Posts tagged ‘melanoma market research’
August 25th, 2011
Last week the hot news was the anticipated FDA approval of vemurafenib (Zelboraf™) in metastatic melanoma for patients with BRAF V600E mutations.
“the good news is that oncologists now have two new agents for treatment in 2011, which is very much a grand cru year for melanoma.”
A little known fact is that Sally is a former finalist in the UK Daily Telegraph newspaper’s wine taster of the year competition, so it is perhaps not surprising to see some wine references in her writing.
If you are interested in the price of Zelboraf™ – you can find it on Pharma Strategy Blog where Sally analyses the cost of a course of treatment and compares this to the price for ipilimumab.

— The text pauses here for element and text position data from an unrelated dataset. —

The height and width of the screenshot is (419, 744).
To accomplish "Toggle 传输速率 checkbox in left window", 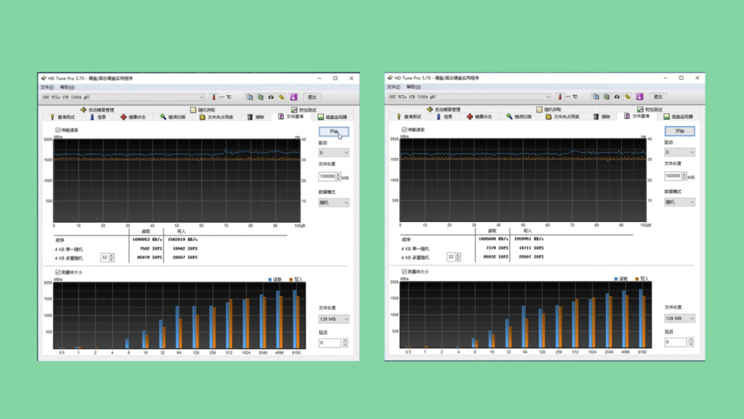I will pos(58,130).
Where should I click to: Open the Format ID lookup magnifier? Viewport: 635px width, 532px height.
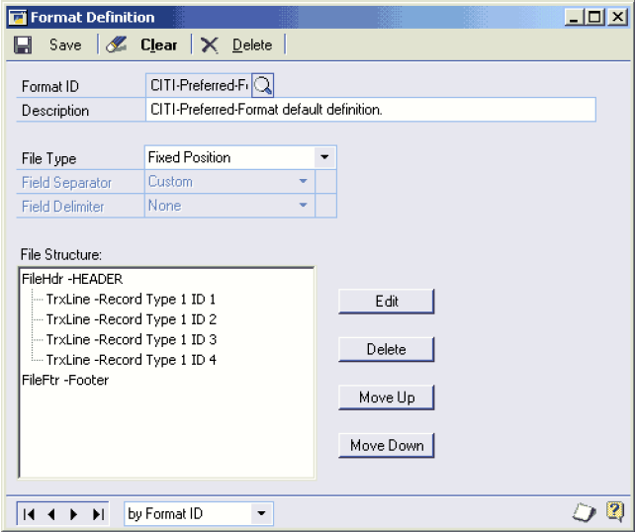(263, 85)
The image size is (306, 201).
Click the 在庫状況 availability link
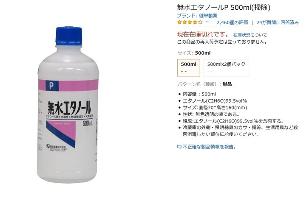(242, 35)
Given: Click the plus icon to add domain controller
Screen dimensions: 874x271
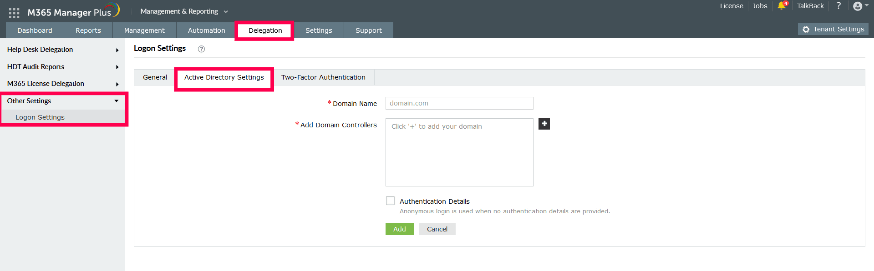Looking at the screenshot, I should click(x=544, y=124).
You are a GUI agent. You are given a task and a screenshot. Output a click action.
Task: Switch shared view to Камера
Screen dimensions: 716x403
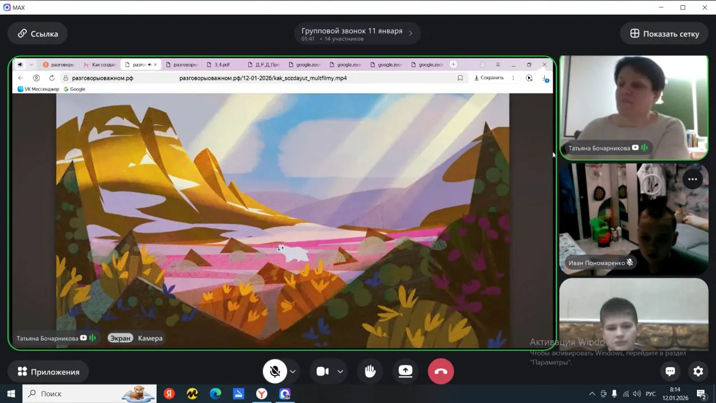click(x=150, y=338)
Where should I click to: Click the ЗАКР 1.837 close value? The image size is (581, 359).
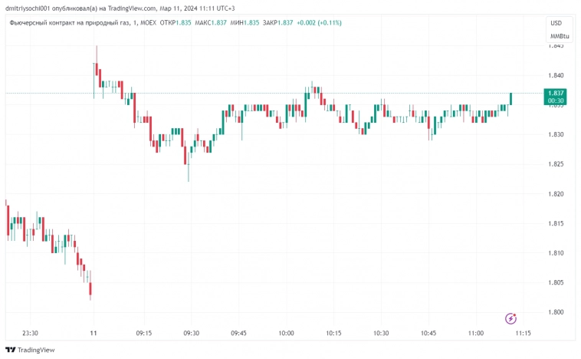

Pieter Droppert’s write-up of the 2011 ASCO annual meeting plenary data on metastatic melanoma was recently published in the august issue of Pharmacy Today.
April 25th, 2011
Targeted therapies for metastatic melanoma such as PLX4032 (vemurafenib) have shown dramatic effects in patients. However, resistance to BRAF inhibitors such as PLX4032 soon develops. The result is a need to understand how resistance occurs due to cross talk and how to overcome this through a rational drug combination strategy.
Sally Church on Pharma Strategy Blog delves into the topic of BRAF resistance with demonstrable enthusiasm. In her insightful post she discusses data presented in the plenary session at the recent annual meeting of the American Association for Cancer Research (AACR) by Levi Garraway from Dana Farber.
As Sally discusses in some detail, the research identified a novel mutation in the downstream kinase MEK1 that may be the reason why patients become resistant to PLX4032.
April 20th, 2011
At the recent Association of Health Care Journalists (AHCJ) annual meeting in Philadelphia that Pieter Droppert attended, one of the keynote speakers was Francis Collins, Director of the National Institutes of Health (NIH).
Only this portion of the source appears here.